Word and element location records ->
* * * *
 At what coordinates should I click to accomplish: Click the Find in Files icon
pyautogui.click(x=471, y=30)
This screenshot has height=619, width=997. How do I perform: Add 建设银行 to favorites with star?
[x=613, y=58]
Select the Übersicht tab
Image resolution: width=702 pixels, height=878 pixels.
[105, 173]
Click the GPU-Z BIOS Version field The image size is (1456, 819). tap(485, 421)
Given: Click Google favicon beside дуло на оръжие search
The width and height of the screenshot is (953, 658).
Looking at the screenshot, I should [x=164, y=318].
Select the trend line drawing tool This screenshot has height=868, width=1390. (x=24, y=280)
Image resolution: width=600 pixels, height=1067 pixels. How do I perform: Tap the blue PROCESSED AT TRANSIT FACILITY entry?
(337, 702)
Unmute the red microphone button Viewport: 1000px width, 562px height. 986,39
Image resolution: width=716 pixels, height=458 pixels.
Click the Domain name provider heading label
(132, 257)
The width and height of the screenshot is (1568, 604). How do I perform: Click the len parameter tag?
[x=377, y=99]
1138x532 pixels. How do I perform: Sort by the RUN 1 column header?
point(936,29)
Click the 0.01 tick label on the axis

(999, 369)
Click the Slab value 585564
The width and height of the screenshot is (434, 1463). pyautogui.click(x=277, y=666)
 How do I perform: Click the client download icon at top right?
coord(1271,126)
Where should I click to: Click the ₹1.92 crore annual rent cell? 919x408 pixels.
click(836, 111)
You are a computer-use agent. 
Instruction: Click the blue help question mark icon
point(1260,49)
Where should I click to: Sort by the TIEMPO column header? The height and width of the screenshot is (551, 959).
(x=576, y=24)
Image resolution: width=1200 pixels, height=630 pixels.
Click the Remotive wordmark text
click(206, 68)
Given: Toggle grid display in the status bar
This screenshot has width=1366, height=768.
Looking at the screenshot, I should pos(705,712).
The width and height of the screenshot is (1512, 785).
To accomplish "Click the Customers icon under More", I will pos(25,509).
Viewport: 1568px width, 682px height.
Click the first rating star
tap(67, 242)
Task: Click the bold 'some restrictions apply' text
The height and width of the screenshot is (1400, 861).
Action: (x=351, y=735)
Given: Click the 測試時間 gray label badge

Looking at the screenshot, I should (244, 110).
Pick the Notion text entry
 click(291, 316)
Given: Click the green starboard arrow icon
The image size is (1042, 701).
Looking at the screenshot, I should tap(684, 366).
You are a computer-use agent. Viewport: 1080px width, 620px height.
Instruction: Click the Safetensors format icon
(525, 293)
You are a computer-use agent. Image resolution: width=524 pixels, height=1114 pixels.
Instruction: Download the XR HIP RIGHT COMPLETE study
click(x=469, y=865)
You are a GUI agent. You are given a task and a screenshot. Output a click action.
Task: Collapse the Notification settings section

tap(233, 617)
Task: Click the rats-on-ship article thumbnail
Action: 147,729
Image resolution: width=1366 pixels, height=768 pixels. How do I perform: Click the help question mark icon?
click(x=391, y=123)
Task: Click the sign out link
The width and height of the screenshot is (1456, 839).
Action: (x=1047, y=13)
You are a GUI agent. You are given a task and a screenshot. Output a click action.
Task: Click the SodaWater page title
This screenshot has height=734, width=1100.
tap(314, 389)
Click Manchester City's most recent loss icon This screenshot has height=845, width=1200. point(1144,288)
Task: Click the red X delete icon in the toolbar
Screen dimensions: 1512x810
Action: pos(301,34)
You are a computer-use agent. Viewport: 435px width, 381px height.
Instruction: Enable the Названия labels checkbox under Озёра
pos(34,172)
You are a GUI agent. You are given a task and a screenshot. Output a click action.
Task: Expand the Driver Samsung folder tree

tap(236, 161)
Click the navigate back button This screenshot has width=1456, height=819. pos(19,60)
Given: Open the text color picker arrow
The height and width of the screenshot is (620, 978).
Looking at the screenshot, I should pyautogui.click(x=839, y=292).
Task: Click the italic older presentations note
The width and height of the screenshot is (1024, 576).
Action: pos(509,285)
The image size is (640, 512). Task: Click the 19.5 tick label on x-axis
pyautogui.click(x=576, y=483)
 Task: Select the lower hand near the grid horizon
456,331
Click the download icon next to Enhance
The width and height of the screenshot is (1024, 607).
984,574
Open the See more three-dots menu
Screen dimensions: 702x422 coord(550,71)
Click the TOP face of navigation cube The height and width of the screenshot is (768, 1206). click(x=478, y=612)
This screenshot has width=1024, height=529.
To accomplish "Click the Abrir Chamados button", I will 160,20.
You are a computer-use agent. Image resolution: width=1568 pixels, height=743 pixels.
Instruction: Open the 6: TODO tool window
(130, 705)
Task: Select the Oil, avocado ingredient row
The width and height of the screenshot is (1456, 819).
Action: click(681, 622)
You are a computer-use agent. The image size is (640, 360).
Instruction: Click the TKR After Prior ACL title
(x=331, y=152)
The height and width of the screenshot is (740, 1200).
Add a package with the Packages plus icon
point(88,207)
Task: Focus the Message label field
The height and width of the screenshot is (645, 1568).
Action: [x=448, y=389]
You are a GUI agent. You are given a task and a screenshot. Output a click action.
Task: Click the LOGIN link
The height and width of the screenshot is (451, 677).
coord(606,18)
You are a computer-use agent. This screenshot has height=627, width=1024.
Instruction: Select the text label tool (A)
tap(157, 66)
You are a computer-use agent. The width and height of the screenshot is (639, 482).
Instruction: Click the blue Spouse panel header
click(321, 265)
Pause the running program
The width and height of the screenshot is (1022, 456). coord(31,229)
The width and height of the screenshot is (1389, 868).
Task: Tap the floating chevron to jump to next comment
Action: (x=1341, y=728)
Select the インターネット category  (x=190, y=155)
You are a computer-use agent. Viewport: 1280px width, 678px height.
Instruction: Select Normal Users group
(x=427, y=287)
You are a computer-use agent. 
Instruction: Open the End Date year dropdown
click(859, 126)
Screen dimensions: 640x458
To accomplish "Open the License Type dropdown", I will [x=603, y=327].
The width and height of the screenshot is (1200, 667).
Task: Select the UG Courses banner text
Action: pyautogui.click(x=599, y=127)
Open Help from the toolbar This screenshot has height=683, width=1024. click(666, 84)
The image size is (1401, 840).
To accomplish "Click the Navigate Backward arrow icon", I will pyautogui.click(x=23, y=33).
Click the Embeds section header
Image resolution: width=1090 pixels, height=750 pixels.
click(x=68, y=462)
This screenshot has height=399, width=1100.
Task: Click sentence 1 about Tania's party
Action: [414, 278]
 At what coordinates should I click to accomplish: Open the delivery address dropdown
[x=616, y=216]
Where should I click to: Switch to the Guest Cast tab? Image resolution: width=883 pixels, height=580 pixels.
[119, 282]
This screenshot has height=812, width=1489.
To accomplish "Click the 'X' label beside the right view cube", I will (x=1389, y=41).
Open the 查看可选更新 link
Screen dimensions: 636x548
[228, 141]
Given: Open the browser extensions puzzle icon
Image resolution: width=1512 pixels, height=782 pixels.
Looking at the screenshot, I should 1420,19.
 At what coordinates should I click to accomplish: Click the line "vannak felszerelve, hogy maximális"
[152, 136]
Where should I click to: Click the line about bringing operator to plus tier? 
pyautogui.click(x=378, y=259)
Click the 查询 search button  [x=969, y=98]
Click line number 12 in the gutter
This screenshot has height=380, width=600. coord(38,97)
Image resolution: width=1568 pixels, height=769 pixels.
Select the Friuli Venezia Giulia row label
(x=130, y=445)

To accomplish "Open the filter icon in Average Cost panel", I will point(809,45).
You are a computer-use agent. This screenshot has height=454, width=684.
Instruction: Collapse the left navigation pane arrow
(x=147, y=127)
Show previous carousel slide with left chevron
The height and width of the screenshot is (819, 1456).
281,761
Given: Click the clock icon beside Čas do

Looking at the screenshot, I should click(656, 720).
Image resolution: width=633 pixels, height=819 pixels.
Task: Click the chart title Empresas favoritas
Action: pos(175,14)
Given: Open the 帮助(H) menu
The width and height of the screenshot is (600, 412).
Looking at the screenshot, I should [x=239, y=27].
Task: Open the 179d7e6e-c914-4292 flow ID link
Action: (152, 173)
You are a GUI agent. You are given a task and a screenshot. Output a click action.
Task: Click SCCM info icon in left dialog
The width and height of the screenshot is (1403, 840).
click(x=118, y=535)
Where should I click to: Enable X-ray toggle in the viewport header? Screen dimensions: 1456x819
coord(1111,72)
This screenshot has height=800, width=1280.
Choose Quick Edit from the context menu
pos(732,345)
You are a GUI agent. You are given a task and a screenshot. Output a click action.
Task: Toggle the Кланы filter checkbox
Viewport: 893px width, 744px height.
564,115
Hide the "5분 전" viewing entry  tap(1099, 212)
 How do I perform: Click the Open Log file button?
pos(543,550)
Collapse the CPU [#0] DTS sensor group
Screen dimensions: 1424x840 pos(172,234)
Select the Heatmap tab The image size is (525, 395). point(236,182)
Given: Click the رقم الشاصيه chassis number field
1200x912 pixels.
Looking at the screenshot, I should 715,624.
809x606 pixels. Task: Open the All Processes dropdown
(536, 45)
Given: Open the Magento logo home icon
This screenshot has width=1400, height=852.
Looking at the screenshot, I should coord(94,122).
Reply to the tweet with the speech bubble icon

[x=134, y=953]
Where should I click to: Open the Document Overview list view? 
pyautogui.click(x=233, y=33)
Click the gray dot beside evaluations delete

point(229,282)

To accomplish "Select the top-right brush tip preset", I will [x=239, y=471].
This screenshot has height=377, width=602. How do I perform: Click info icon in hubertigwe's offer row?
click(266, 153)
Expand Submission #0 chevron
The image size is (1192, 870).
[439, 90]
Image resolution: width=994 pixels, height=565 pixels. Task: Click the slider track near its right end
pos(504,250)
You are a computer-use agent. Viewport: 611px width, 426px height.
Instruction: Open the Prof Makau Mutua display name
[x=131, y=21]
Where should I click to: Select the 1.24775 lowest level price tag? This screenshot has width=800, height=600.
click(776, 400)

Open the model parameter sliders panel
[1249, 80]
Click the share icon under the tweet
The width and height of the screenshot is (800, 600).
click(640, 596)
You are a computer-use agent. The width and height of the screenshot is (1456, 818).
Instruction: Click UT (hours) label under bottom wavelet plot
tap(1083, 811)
* * * *
What you have to do -> Rewrite the lines from the one containing "Image resolution: width=716" through the one containing "(x=576, y=24)", inclusive, replacing "How do I perform" with "How can I carry out" wherever it occurs and leaving everything else unchanged.

Exercise answer ->
Image resolution: width=716 pixels, height=458 pixels.
Click the Domain name provider heading label
(132, 257)
The width and height of the screenshot is (1568, 604). How can I carry out: Click the len parameter tag?
[x=377, y=99]
1138x532 pixels. How can I carry out: Sort by the RUN 1 column header?
point(936,29)
Click the 0.01 tick label on the axis

(999, 369)
Click the Slab value 585564
The width and height of the screenshot is (434, 1463). pyautogui.click(x=277, y=666)
 How can I carry out: Click the client download icon at top right?
coord(1271,126)
Where should I click to: Click the ₹1.92 crore annual rent cell? 919x408 pixels.
click(836, 111)
You are a computer-use agent. 
Instruction: Click the blue help question mark icon
point(1260,49)
Where should I click to: Sort by the TIEMPO column header? The height and width of the screenshot is (551, 959).
(x=576, y=24)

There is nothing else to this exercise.